7) Another Lover – Bananarama
[B-side of Last Thing On My Mind]
Please Yourself, Bananarama’s 1993 album with Stock & Waterman, received mixed reactions upon its original release, and actually remains a polarising collection amongst S(A)W and Bananarama fans to this day. I can’t help but wonder if that reception would have been improved at all by the inclusion of this track, which was on the flipside of Last Thing On My Mind but omitted from the album. It’s a decision which beggars belief, as this is a superior slab of 70’s disco-styled pop. The use of real strings (no doubt recorded in the same sessions as those for Give It All Up For Love and Is She Good To You?) creates an authenticity of the sound, whilst the addition of brass, funky rhythm guitar and rattling drums just adds to the joyous feel – even if lyrically it’s a tale of Keren and Sara telling a straying lover to pack their bags and go. Happily, the track eventually made it to the album on subsequent reissues, thus righting the original wrong, but for my money, this should have been an A-side back in 1992/1993.

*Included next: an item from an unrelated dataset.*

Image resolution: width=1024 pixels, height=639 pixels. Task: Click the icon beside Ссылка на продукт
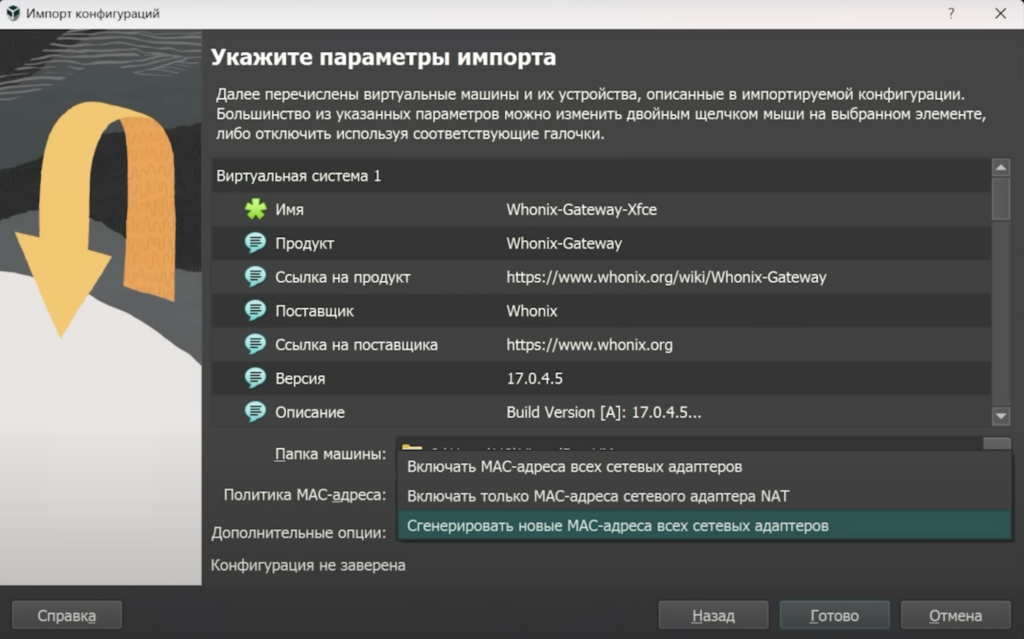(256, 277)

6) Better Than Ever - Sonia
[B-side to Listen To Your Heart]
This sparky uptempo track had a former life, planned as it was to be a fourth Stock Aitken Waterman-branded single in 1989, featuring sometime PWL singer Lisa Fabien as guest vocalist. That version was never released at that time (although was finally issued as part of the PWL iTunes releases many years later), but you can’t keep a good SAW tune down, so it was eventually recorded by Sonia – but insanely was consigned to B-side status. It only takes one listen to know this is a hit record not given the chance to be one. Driven by a solid beat and a mean bass, the track is a perfect concoction of synth fx, brass riffs and guitar licks, providing a thrilling backdrop to Sonia’s tale of her sickeningly perfect relationship. As much as I love the A-side – a moody, house-influenced affair and much underrated – I do think Better Than Ever was a missed opportunity for another hit for Sonia.